Il caldo? L'ignoranza? L'insofferenza? La prepotenza? Al di là delle facili battute che vengono sulla punta della lingua ad ognuno di noi, ci vorrebbe probabilmente un approfondito studio sociologico per capire cosa passa per la testa di certa gente. È il caso dell'automobilista veneto che, quando si è trovato dietro a tre ciclisti 16enni, si è prima attaccato al clacson su una statale nell'area di Padova e poi, una volta che è riuscito ad affiancarli, ha tirato giù il finestrino, ha estratto una pistola e li ha minacciati: "Ve copo tutti".
Una minaccia di morte, inaudita e inattesa, che ha spaventato - e non poco - i giovani che si stavano semplicemente allenando per strada.
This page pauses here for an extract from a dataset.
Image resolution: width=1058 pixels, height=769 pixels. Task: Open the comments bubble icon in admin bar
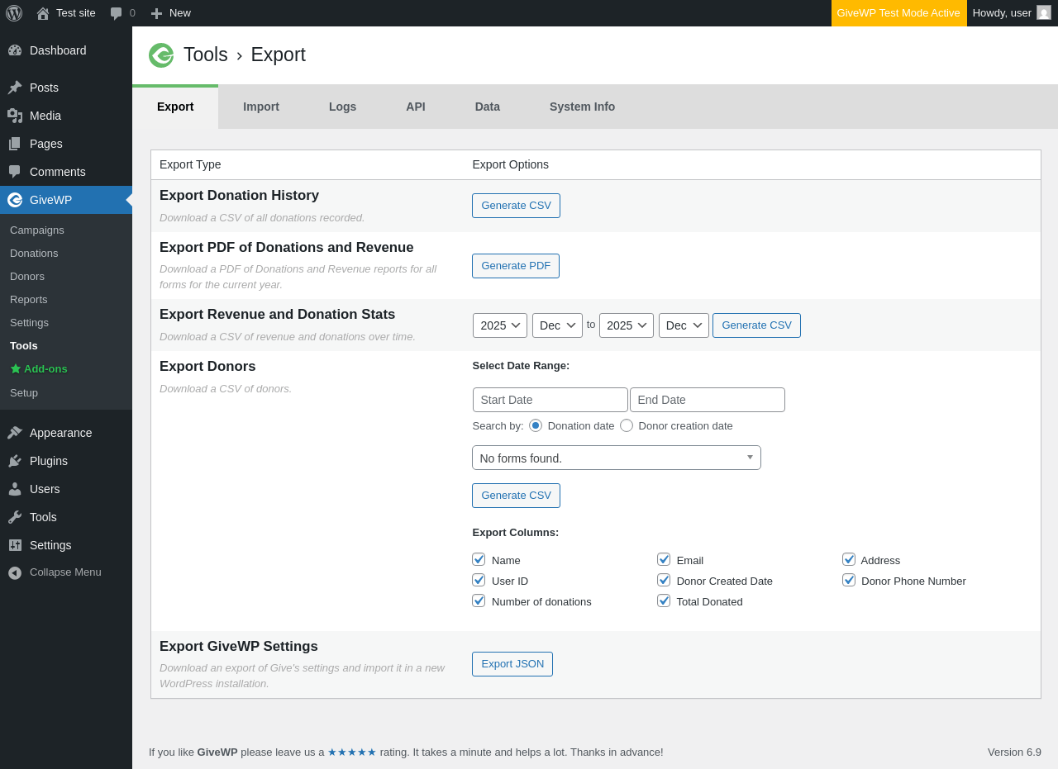pos(117,13)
L'episodio è avvenuto nella mattinata di martedì 18 agosto nei dintorni di Monselice, come ha riportato Il Mattino di Padova. I tre ragazzi erano usciti insieme per allenarsi sui Colli Euganei, indossando la divisa della loro società di appartenenza. Un giro, come ha spiegato la madre di uno dei tre, che gli atleti conoscevano a menadito. A un certo punto, arrivati sulla provinciale 25, un'auto si è accodata a loro, mostrando fin da subito una nervosa fretta.
I giovani, ha continuato a raccontare la madre, "hanno sentito ripetuti colpi di clacson provenire da dietro". Poi una vecchia auto li ha superati, ha rallentato lasciando che si affiancassero e sono scattate le minacce: "Un uomo ha abbassato il finestrino e li ha minacciati. Ha estratto una pistola e ha urlato in dialetto che li avrebbe ammazzati tutti". I giovani sono stati immediatamente colti da una grande paura, non sapendo cosa fare né se la pistola in mano all'adulto fosse vera o giocattolo.
Arrivati a casa, i tre giovani hanno raccontato tutto alle rispettive famiglie. La denuncia ai carabinieri è scattata immediatamente, ma secondo quanto hanno comunicato i militari sarà abbastanza difficile arrivare a un'identificazione dell'uomo. Anche perché, presi dall'ansia del momento, i ciclisti sono riusciti a fornire ben pochi dettagli che potessero stringere il campo di ricerca. «Mi hanno detto che sarebbe stato più utile chiamare il 112 nell'immediato, ma in quel momento i ragazzi erano davvero agitati e non hanno avuto la lucidità di fare la scelta migliore» ha spiegato una mamma.